Finnlands Präsident warnt: Schwächere US-Sanktionen schaden der Ukraine massiv.
Sorge vor Lockerungen der Russland-Sanktionen
Nach Angaben von UATV: Der finnische Präsident Alexander Stubb hat eindringlich vor einer möglichen Abschwächung der amerikanischen Sanktionen gegen russisches Öl gewarnt. Ein solcher Schritt, so betonte er, würde der Ukraine schwer schaden und gleichzeitig die russische Kriegsmaschinerie weiter antreiben. In einem Gespräch mit der Zeitung The Telegraph machte Stubb deutlich, dass eine Lockerung der Strafmaßnahmen direkt gegen die Interessen Kiews wirke.
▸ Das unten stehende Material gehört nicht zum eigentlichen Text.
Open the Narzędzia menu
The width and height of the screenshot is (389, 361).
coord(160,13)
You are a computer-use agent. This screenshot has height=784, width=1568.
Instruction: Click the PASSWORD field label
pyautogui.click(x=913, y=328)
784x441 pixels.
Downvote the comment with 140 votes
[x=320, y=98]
Für die Ukraine stelle jede Aufweichung der Russland-Sanktionen eine existenzielle Gefahr dar, da sie de facto die Aggression Moskaus finanziere.
„Das fügt der Ukraine enormen Schaden zu, denn es nährt im Grunde die russische Militärmaschinerie“, erklärte er.
Geschlossene Haltung in Europa
Auch der deutsche Verteidigungsminister Boris Pistorius sprach sich während eines Japan-Besuchs gegen eine Abschwächung der Sanktionen aus. Dies unterstreicht die gemeinsame Linie europäischer Staaten, den wirtschaftlichen Druck auf Russland im anhaltenden Kriegskonflikt aufrechtzuerhalten. Die Äußerungen aus Helsinki und Berlin verdeutlichen die wachsende Besorgnis unter den westlichen Verbündeten über mögliche Kurswechsel in der Sanktionspolitik. Solange die Ukraine um ihre territoriale Integrität kämpft, bleibt die Beibehaltung der Strafmaßnahmen ein entscheidender Baustein der Unterstützung für Kiew. Die Warnungen aus Finnland und Deutschland könnten als Signal an andere Nationen dienen, von einer Lockerung des wirtschaftlichen Drucks auf Moskau abzusehen – ein Schritt, der weitreichende Folgen für den gesamten regionalen Konflikt hätte.